The folks from Leica, who were kind enough to feature some of my landscapes from Japan and the Arctic on their Instagram, offered to let me try the new Leica TL2 camera, along side the Leica TL camera. I used both cameras for almost a week each and could only marvel at the progress made in the latest version of TL — the Leica TL2. It costs $1900 and is essentially a competitor to the likes of Fuji xPro 2 and Fuji XT-2 cameras. The changeable lens camera has an APS-C sensor (Crop Sensor) and now makes industry standard 24 megapixels. It comes with built in 32gb memory, a single SD card slot and you can charge it with your USB-C charger. I charged it off my MacBook Pro charger and it took less than 45 minutes to get a near full charge. I wish all cameras had USB-C ports so we can carry one less charger.

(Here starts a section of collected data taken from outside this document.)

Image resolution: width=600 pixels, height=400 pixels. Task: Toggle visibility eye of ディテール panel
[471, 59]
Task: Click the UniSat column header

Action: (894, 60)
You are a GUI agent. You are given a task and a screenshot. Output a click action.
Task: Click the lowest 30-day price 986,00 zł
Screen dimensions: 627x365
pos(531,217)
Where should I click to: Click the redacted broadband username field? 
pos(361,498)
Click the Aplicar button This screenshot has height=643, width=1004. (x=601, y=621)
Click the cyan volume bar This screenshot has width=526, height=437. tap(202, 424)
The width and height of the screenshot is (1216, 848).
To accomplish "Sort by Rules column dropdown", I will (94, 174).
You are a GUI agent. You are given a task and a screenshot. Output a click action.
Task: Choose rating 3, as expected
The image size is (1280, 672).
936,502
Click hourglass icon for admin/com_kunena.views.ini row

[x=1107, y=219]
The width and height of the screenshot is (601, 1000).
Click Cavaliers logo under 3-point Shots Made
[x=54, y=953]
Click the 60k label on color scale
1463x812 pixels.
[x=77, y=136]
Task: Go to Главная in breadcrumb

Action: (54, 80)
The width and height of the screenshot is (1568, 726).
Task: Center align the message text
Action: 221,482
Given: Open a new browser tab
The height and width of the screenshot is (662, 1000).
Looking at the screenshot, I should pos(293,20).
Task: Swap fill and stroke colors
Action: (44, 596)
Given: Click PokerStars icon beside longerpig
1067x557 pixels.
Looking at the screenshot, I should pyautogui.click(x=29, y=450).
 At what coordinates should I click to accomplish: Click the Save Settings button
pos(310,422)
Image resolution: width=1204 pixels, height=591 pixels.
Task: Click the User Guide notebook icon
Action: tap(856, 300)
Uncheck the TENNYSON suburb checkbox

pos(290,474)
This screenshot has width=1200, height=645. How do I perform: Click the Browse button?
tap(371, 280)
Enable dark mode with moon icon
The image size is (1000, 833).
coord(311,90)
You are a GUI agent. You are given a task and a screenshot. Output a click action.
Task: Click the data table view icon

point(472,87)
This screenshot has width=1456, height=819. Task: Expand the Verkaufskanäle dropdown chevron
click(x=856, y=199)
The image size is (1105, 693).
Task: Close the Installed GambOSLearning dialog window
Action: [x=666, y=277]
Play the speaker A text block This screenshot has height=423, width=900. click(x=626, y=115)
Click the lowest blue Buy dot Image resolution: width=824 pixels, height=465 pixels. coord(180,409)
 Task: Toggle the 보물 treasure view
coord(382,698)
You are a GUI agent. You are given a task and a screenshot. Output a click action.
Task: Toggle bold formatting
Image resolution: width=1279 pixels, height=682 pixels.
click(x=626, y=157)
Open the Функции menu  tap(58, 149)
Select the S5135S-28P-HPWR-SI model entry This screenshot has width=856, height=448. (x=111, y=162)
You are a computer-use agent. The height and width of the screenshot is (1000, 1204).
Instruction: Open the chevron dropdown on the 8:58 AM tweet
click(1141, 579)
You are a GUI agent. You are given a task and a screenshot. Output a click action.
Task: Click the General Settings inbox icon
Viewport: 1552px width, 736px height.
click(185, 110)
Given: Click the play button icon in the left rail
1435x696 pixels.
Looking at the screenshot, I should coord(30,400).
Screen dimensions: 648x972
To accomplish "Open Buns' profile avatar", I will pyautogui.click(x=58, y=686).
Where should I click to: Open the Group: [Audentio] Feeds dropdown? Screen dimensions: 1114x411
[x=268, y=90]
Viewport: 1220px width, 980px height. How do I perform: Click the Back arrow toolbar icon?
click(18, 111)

Most of the optimization in the new camera is under the hood — it is way way way faster. The autofocus is blazing fast, perhaps faster than the Leica Q. The photo quality is pretty much the same as Q or SL, though there are very subtle differences. Sure the camera body is more streamlined and feels better in the hand. I can’t really explain why, but a few millimeters shaved off and a few less straight edges add to an enhanced experience. (You can see what has changed here.)
The camera which is carved out of a single piece of aluminum is very minimal – it has an off-and-on button, two control dials that can be customized and a small button that by default records video. (You can even do 4K video.) I like the minimal look and lack of buttons — as it makes it different from a Fuji design or a Sony. Leica TL2’s design minimalism is in sync with its functionality.
The TL-2 like its predecessors is made for folks who have grown up using the smartphone and enjoy iPhoneography — lift the camera to eye-level, compose, use a single finger to focus and take a photo. The only difference is that instead of using a fixed wide-angle lens, you can use a multitude of lenses.
You can use an electronic viewfinder (EVF), but frankly it is a distraction compared to the screen-based photography. The point of this camera is the touchscreen, and ability to make high-quality photos as an amateur. The viewfinder seems like a good add-on, but I ended up leaving it off. Not only does it look hideous, but it also causes confusion: making me wonder do I want to use the viewfinder or compose and make photos as I do on the iPhone.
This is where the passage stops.